REQUIRED ACTION ->
Transcribe only the lines from the one containing "The height and width of the screenshot is (758, 1000)." through the final line of the entries below, exactly, and exclude the pictures.
--- RECORDS PROVIDED Enclosed Below ---
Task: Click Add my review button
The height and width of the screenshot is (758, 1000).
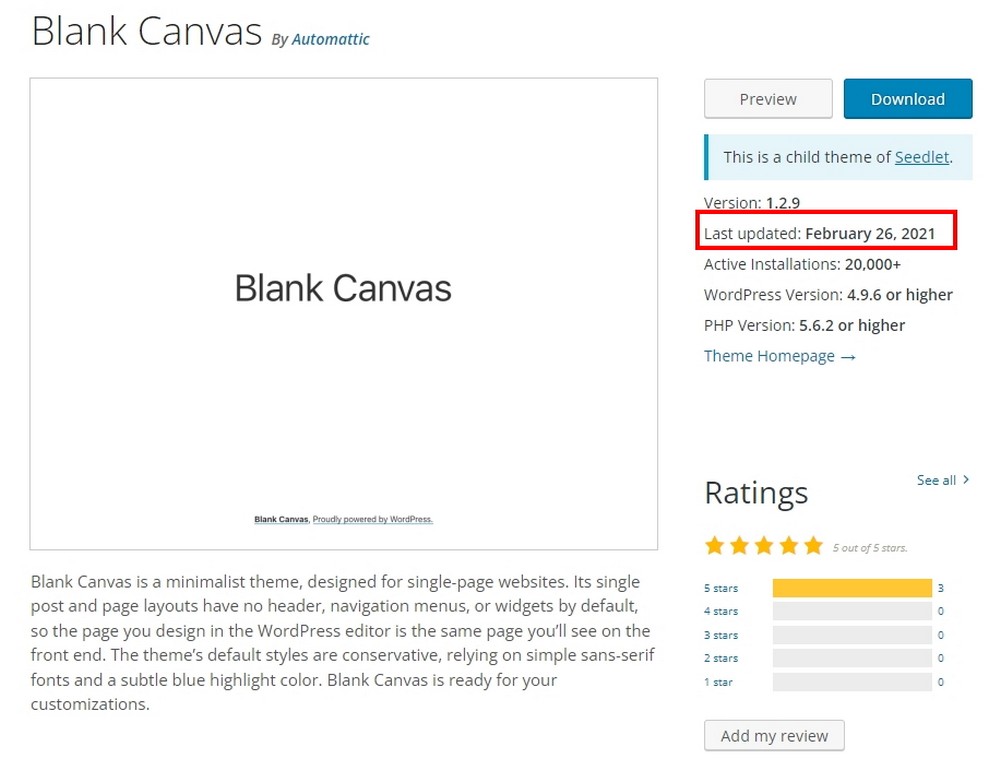Action: click(774, 736)
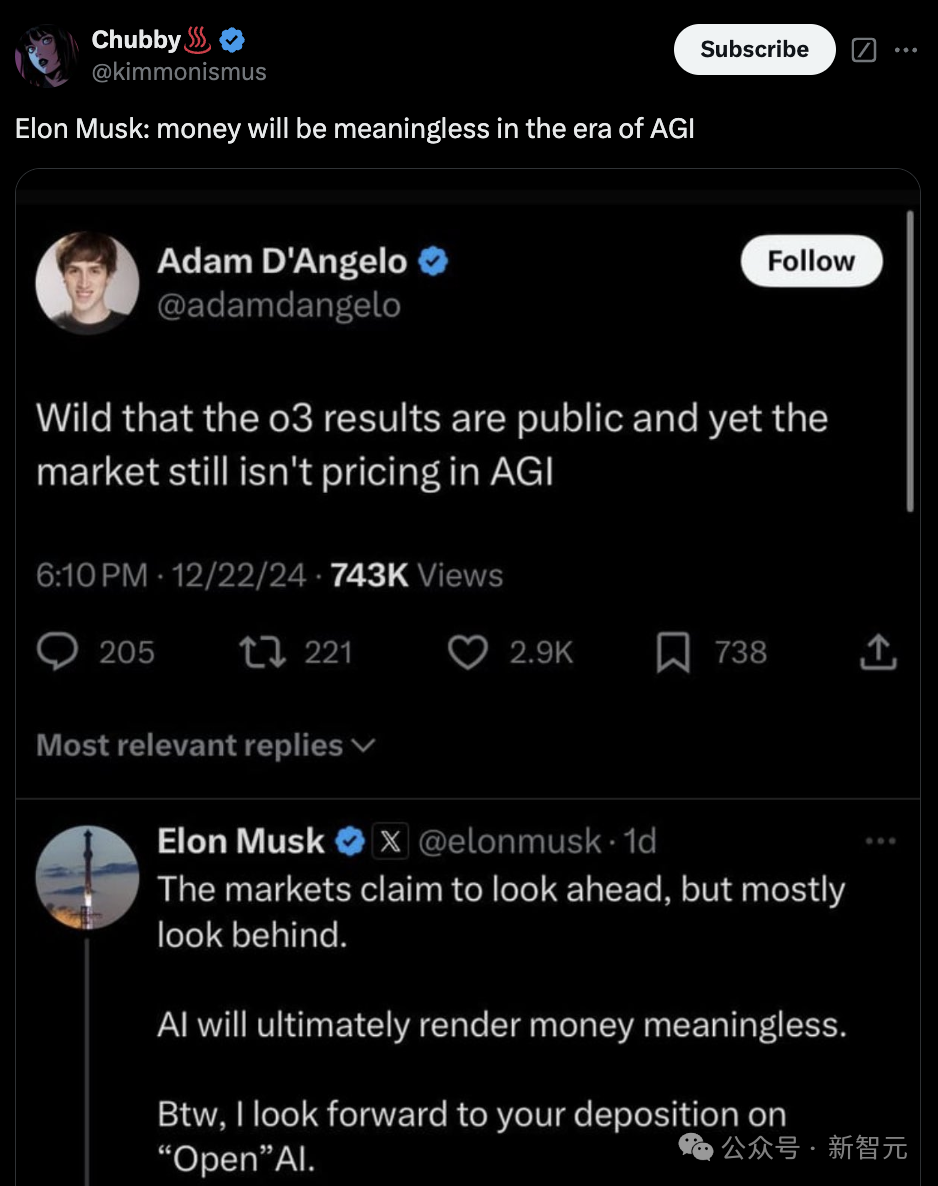This screenshot has height=1186, width=938.
Task: Open more options on Elon Musk's reply
Action: (881, 841)
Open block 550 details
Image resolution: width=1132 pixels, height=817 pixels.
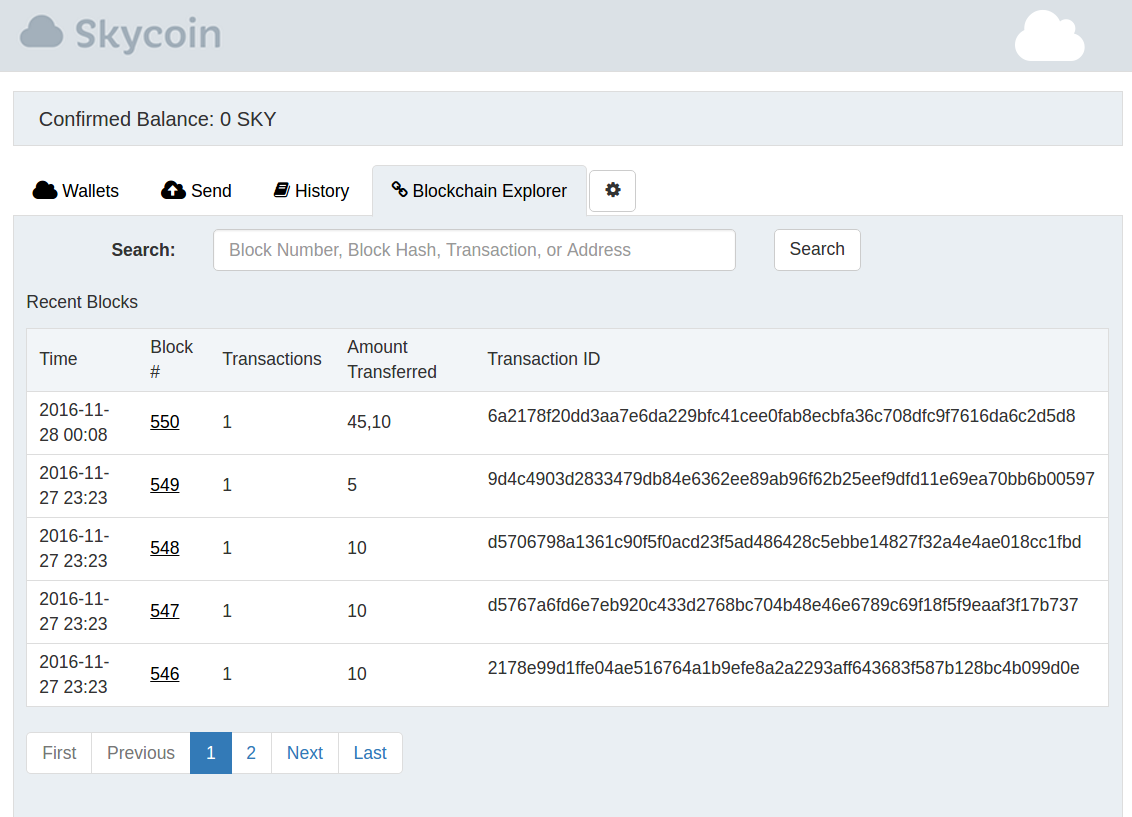coord(165,422)
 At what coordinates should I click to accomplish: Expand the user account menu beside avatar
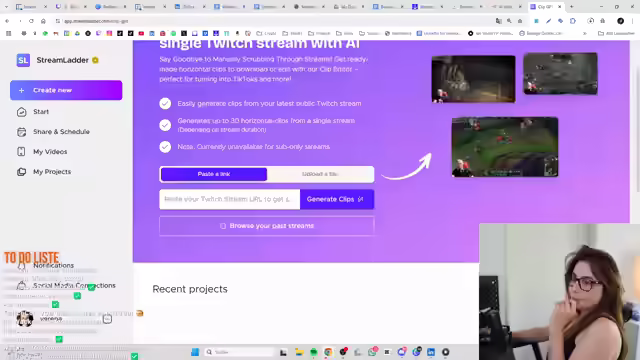tap(107, 319)
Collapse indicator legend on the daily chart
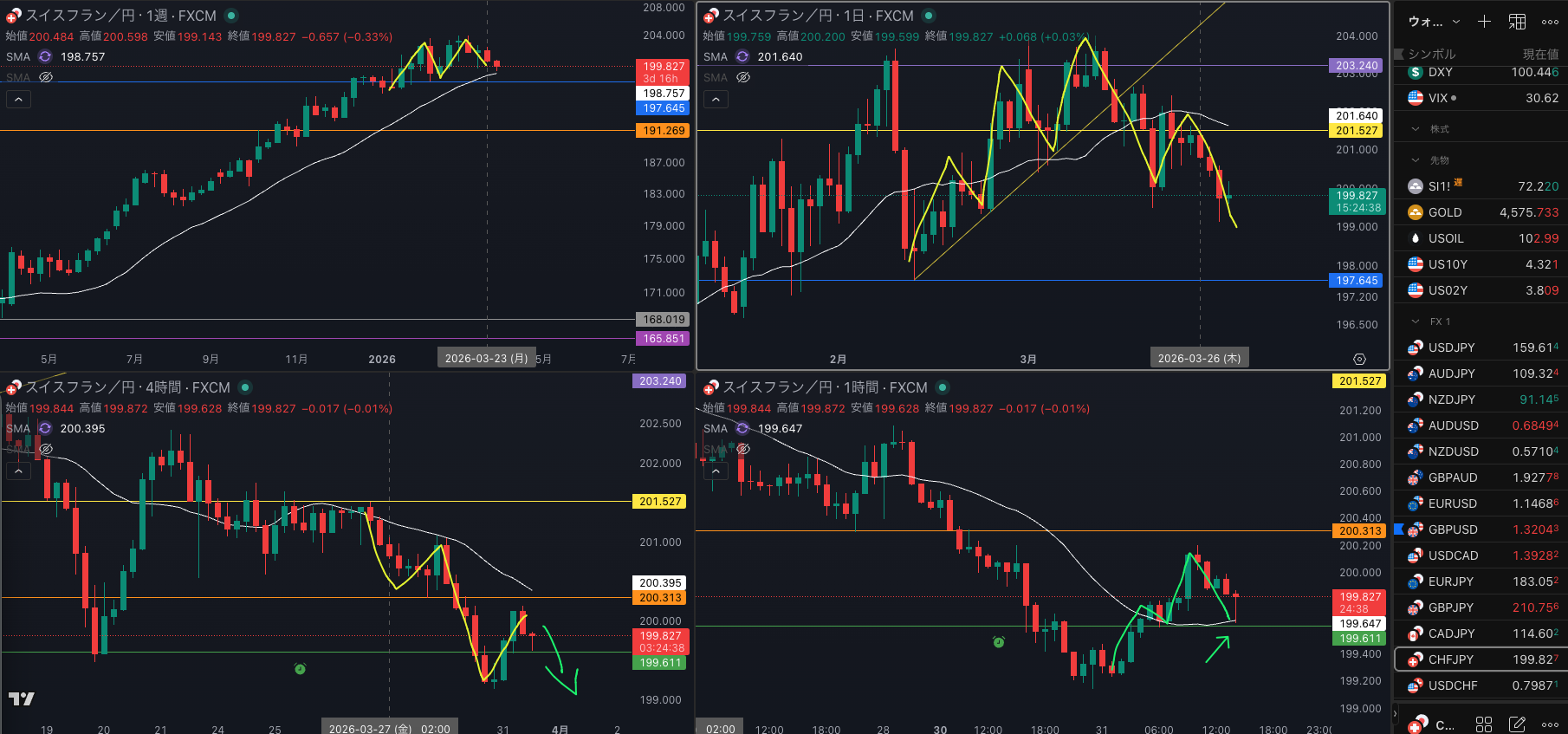 click(716, 100)
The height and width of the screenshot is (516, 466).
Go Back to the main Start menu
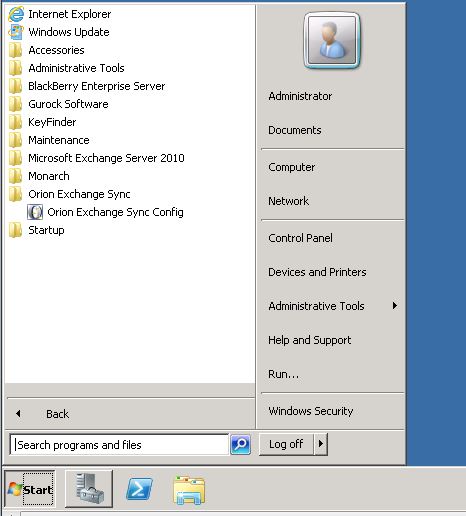point(57,414)
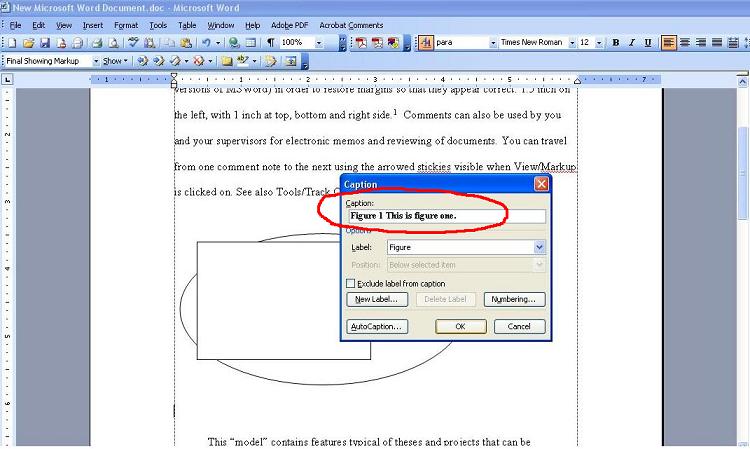This screenshot has width=750, height=449.
Task: Toggle Show/Hide paragraph marks icon
Action: click(x=270, y=43)
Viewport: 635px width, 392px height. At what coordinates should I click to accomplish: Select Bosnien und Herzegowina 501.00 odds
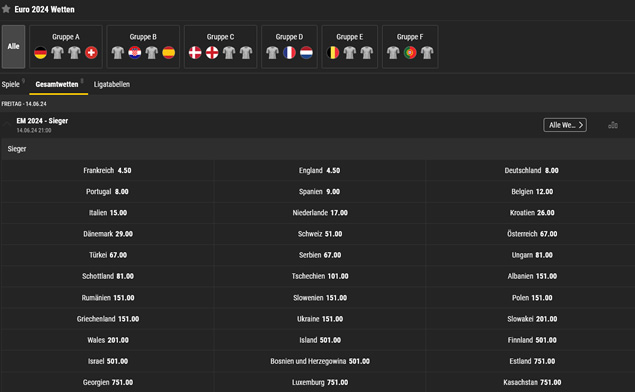(320, 361)
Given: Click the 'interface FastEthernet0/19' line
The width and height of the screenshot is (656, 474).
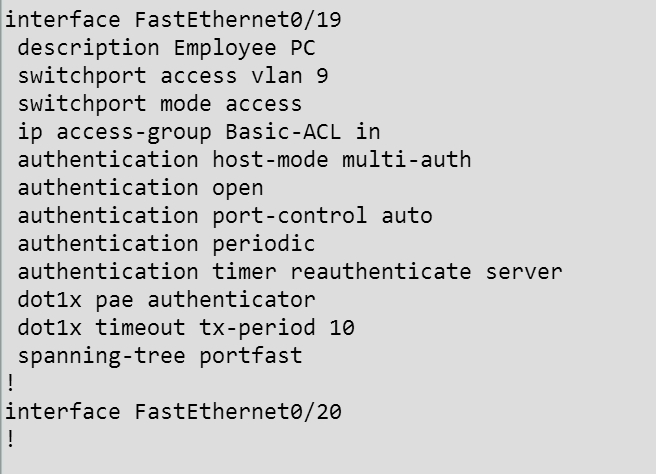Looking at the screenshot, I should pyautogui.click(x=173, y=20).
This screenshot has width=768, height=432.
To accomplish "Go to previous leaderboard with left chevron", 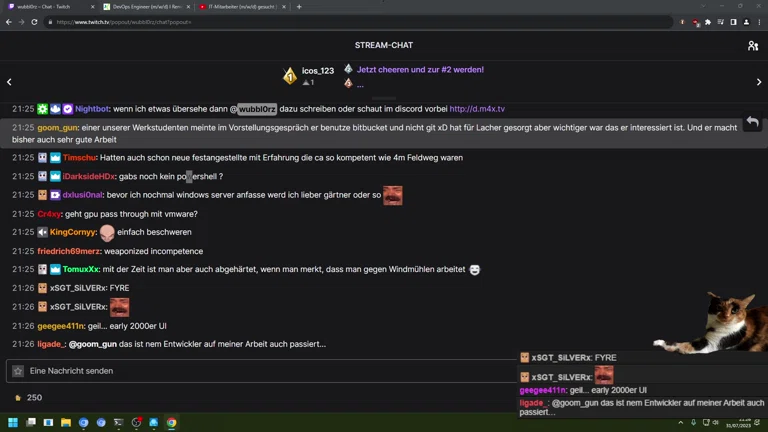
--- End of Enclosed RECORDS PROVIDED ---
SOLUTION BELOW ->
The height and width of the screenshot is (758, 1000).
Action: click(774, 736)
This screenshot has height=1186, width=938.
Task: Open more options on Elon Musk's reply
Action: (881, 841)
Open block 550 details
Image resolution: width=1132 pixels, height=817 pixels.
coord(165,422)
 At what coordinates should I click to accomplish: Expand the user account menu beside avatar
tap(107, 319)
Collapse indicator legend on the daily chart
 click(716, 100)
The height and width of the screenshot is (516, 466).
Go Back to the main Start menu
point(57,414)
This screenshot has width=750, height=449.
Task: Toggle Show/Hide paragraph marks icon
Action: click(x=270, y=43)
Viewport: 635px width, 392px height. At what coordinates should I click to accomplish: Select Bosnien und Herzegowina 501.00 odds
(320, 361)
Given: Click the 'interface FastEthernet0/19' line
The width and height of the screenshot is (656, 474).
Looking at the screenshot, I should pyautogui.click(x=173, y=20).
This screenshot has width=768, height=432.
To accomplish "Go to previous leaderboard with left chevron", 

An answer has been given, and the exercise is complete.